6. Da efetiva conduta tipificada.
De outra feita, de extrema relevância é observar que o tipo penal não pune, a rigor, a decretação da indisponibilidade exacerbada, mas sim, a não exclusão do excesso. É que o preceptivo legal vale-se de uma conjunção aditiva “e” para unir duas orações definidoras de comportamentos: a primeira, decretar a indisponibilidade excessiva; a segunda, deixar de corrigi-la ante a demonstração, pela parte, de sua excessividade.
Vejamos, novamente, a descrição da conduta típica:
Art. 36. Decretar, em processo judicial, a indisponibilidade de ativos financeiros em quantia que extrapole exacerbadamente o valor estimado para a satisfação da dívida da parte e, ante a demonstração, pela parte, da excessividade da medida, deixar de corrigi-la:
A descrição induz a classificação como plurissubsistente para o crime em tela. É sabido que “Há crime plurissubsistente quando o processo executivo se compõe de vários atos ou etapas, de modo a caracterizar o iter criminis.” (Dotti, 2001, p. 379).
Para nós resta claro que, a rigor, a conduta cominada seria determinar a indisponibilidade excessiva e deixar de liberar o excesso da constrição, quando demonstrado que este sobeja, de forma exacerbada (e não de modo pouco significativo) determinado montante, o qual a lei denomina como o valor estimado da dívida. Decretar a indisponibilidade e não desbloquear o excesso são condutas que devem coexistir, sem que isto ocorra o tipo penal não se concretiza faticamente.
Nesta senda, a mera decretação da indisponibilidade, por mais gravosa e exacerbada que seja, por si só, não caracterizaria a prática do delito em testilha. Isto afasta, a nosso sentir, uma preocupação que teria se instalado no sentido de que a mera utilização do Sistema BACENJUD importaria em expor os magistrados ao risco de incorrer na conduta delituosa. O receio adviria de, em virtude da forma como é realizada a pesquisa de ativos financeiros no aludido sistema, ser possível que a quantia objeto da indisponibilidade seja constrita, integralmente, em mais de uma instituição financeira com as quais o executado mantenha vinculação.
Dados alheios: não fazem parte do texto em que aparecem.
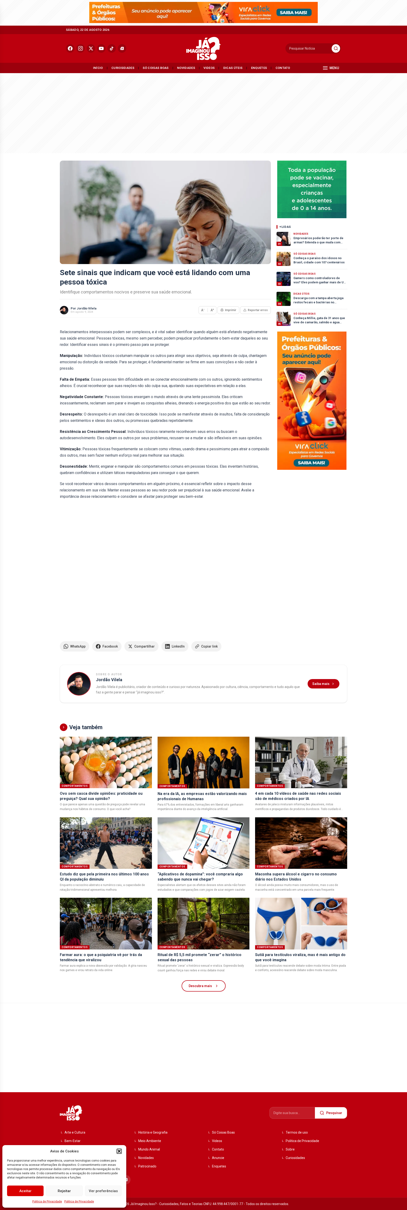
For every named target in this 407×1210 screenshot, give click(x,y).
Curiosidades (122, 68)
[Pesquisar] (336, 48)
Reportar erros (258, 310)
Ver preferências (103, 1191)
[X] (91, 48)
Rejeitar (64, 1191)
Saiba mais (321, 684)
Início (98, 68)
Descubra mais (200, 986)
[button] (119, 1151)
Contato (283, 68)
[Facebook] (70, 48)
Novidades (186, 68)
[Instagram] (80, 48)
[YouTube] (101, 48)
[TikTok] (111, 48)
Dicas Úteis (233, 68)
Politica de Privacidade (47, 1201)
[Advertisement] (203, 112)
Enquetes (259, 68)
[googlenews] (122, 48)
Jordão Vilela (86, 308)
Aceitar (25, 1191)
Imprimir (230, 310)
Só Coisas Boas (156, 68)
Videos (209, 68)
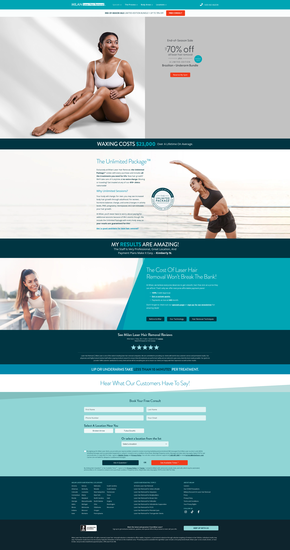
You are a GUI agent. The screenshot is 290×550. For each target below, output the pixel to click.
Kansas (84, 486)
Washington (111, 504)
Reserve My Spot (180, 75)
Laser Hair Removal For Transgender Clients (148, 513)
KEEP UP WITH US (201, 528)
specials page (178, 305)
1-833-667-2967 (174, 455)
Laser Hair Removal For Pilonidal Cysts (146, 510)
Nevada (96, 489)
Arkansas (75, 489)
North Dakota (98, 501)
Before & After (155, 319)
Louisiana (85, 492)
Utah (108, 498)
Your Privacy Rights (190, 504)
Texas (109, 495)
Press (186, 495)
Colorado (75, 492)
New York (97, 495)
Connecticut (76, 495)
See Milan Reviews (145, 334)
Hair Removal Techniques (203, 319)
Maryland (85, 498)
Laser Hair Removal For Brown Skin (145, 498)
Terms (142, 468)
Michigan (85, 504)
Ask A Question (120, 462)
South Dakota (111, 489)
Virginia (109, 501)
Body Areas (146, 4)
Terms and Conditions (191, 501)
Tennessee (111, 492)
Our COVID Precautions (191, 489)
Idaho (73, 504)
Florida (74, 498)
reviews (160, 339)
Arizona (74, 486)
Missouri (85, 510)
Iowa (73, 513)
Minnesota (85, 507)
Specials (116, 4)
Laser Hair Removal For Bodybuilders (146, 495)
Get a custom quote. (161, 296)
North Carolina (99, 498)
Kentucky (85, 489)
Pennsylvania (98, 513)
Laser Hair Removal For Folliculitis (145, 501)
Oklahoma (97, 507)
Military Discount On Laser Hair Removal (197, 492)
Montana (85, 513)
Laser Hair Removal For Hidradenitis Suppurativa (150, 504)
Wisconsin (110, 507)
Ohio (95, 504)
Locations (160, 4)
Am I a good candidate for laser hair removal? (118, 228)
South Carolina (112, 486)
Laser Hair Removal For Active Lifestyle (147, 489)
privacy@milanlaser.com (195, 455)
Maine (84, 495)
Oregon (96, 510)
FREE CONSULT (175, 13)
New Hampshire (99, 492)
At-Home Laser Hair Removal (143, 486)
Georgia (74, 501)
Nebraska (97, 486)
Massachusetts (87, 501)
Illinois (74, 507)
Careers (186, 486)
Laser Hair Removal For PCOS (143, 507)
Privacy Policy (136, 455)
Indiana (74, 510)
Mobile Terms (123, 455)
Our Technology (177, 319)
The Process (130, 4)
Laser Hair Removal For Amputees (145, 492)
Desse modo, possível é que sejam efetuados bloqueios em bancos diferentes, cujo somatório supere, às vezes em muito, o valor solicitado. Hipoteticamente, determina-se o bloqueio de R$ 20.000,00 e são constritos R$ 80.000,00, pois o executado mantinha depósitos iguais ou superiores a R$ 20.000,00 em quatro instituições financeiras diferentes.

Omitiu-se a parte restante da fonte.